We have 1 life (not to botch), roughly 3 decades to reproduce (the family structure), 40 hours a week to make money, 24 hours in a day, 16 waking hours.

There’s no time to waste.

In those 16 hours we have to shower, eat, shave, shit, laugh, dress, buy, love, drive, drink, clean, mourn, write, and stress. We have to brownnose our bosses, save for the future, impress our colleagues, grow up, stay youthful, buy a house while interest is low, stay fit, keep in touch, pay off debts, invest, floss our teeth, and watch loved ones die.

So I’m told, life is short.

My response: to stutter whenever and wherever I can.

I like to be inconvenient.

See, the thing about time is that some people are allowed to take up more of it than others. Some people’s time (read: fancy businessmen and other good, privileged capitalists) is worth more than mine. Some people are rewarded for yammering on and lounging in time since their time is what makes the world spin.
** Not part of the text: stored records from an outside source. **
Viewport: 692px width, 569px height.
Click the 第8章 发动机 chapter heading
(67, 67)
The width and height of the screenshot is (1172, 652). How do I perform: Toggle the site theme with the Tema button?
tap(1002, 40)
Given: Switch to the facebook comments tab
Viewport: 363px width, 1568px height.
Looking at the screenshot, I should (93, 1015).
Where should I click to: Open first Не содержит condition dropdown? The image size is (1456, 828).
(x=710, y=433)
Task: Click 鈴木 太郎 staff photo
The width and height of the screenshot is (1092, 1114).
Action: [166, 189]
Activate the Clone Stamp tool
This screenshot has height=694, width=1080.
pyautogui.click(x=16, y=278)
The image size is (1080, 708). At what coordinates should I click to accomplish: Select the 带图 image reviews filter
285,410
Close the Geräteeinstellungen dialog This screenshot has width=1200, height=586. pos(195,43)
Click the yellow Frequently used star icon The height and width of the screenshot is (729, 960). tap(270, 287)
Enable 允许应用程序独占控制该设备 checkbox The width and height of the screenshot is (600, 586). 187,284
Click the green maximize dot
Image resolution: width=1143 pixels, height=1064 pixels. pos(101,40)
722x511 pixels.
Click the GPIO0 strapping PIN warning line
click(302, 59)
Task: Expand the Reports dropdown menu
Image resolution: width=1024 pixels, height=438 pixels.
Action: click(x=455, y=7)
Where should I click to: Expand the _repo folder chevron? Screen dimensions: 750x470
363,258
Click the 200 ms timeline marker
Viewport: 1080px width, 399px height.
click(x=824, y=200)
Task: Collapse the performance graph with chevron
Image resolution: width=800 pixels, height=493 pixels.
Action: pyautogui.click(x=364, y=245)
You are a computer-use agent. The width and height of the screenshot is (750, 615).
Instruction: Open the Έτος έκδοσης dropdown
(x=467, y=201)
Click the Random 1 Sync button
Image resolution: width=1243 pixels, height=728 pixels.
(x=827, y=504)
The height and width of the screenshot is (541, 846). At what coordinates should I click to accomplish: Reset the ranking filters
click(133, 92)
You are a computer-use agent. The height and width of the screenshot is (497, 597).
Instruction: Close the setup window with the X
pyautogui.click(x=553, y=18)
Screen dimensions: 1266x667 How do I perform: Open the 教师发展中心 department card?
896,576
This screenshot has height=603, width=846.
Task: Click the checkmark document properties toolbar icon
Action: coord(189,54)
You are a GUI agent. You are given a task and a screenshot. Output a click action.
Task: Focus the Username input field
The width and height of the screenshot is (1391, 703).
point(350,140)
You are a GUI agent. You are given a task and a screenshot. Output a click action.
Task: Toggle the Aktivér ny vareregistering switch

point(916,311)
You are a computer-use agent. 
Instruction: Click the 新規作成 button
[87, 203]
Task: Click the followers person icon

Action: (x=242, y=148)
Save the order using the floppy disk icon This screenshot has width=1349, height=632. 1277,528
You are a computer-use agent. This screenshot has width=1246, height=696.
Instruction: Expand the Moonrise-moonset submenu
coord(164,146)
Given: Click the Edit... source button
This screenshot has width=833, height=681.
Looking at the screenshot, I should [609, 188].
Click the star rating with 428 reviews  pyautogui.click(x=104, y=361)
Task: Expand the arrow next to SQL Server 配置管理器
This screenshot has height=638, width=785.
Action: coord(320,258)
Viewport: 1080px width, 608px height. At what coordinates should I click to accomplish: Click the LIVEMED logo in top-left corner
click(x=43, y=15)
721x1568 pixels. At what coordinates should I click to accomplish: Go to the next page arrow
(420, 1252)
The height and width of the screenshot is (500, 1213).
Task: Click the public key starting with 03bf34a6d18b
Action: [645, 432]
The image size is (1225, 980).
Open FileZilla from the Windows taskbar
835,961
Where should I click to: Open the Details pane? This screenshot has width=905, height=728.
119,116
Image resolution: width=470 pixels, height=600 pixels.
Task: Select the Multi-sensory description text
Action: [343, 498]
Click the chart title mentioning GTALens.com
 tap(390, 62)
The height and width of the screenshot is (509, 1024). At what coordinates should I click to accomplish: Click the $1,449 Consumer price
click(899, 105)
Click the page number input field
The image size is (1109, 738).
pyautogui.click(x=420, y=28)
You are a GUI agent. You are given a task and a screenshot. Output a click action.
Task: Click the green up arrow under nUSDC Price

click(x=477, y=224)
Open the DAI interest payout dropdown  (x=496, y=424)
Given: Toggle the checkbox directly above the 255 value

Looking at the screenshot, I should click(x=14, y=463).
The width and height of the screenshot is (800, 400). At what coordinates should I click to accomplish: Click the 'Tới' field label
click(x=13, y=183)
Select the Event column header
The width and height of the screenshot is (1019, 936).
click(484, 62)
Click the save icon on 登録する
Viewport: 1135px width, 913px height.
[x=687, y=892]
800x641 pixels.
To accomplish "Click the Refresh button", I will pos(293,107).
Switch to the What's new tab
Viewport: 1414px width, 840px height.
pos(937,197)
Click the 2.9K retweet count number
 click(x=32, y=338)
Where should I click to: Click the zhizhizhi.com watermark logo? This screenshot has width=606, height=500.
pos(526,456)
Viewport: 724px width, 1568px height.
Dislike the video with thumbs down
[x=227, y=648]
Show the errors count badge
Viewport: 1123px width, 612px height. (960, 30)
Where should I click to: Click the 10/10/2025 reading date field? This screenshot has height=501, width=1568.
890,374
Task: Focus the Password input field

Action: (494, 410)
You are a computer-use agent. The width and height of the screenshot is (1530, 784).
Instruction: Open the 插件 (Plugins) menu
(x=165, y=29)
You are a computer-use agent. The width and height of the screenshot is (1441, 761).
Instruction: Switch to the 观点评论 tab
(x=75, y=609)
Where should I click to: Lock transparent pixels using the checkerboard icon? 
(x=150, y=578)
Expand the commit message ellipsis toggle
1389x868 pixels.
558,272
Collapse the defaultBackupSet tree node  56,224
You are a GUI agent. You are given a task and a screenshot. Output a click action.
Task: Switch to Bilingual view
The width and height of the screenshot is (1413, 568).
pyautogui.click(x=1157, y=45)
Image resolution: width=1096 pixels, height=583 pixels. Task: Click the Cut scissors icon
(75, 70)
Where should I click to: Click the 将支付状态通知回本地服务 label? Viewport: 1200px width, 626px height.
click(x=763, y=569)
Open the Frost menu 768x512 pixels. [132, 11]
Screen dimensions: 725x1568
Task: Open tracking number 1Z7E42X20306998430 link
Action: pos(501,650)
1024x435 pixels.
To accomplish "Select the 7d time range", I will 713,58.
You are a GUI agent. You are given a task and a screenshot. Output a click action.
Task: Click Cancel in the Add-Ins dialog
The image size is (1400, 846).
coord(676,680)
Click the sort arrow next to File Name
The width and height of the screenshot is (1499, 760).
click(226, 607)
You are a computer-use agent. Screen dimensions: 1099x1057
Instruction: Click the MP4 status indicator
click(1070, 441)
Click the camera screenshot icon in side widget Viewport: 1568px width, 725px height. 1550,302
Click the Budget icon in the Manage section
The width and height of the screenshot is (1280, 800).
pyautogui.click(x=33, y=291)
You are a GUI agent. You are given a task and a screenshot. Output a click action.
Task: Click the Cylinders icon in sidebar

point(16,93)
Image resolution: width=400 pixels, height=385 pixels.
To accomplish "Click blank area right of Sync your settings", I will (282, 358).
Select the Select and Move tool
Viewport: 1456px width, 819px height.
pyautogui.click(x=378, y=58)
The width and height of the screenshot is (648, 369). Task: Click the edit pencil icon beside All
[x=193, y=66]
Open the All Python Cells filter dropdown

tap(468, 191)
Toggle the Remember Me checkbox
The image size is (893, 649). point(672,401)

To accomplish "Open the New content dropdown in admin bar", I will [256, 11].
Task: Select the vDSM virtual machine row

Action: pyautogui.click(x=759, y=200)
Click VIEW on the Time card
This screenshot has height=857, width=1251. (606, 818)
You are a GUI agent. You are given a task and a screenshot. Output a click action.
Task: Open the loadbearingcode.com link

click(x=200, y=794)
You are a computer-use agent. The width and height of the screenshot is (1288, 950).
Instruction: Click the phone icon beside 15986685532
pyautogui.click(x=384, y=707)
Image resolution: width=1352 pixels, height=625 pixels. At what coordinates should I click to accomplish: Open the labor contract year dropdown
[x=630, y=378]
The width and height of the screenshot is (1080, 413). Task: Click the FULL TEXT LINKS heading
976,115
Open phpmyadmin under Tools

Disabled people, on the other hand, are taught from an early age to cram ourselves inside time, to take up as little space as possible, to not be a burden.

Part of our oppression as dysfluent speakers comes from being caught in this contradiction: our time is not valuable and yet we continue to www w.-ww-aaaaa—wwwww….  …           to Wwwwwaa.   WWW---waaaaaaste it, spending an extravagant amount of time sputtering consonants and screeching out vowels: far more than we have been allotted. We don’t just stutter away our lives, but (more tragically) the lives of colleagues, families, corporations, and governments.

I take a mischievous delight in being inconvenient.
I steal time that shouldn’t belong to me
from right underneath the businessman’s nose.                          

This doesn’t always work of course. Our ableist world is well-practised at depriving disabled people of time, dignity, and life.       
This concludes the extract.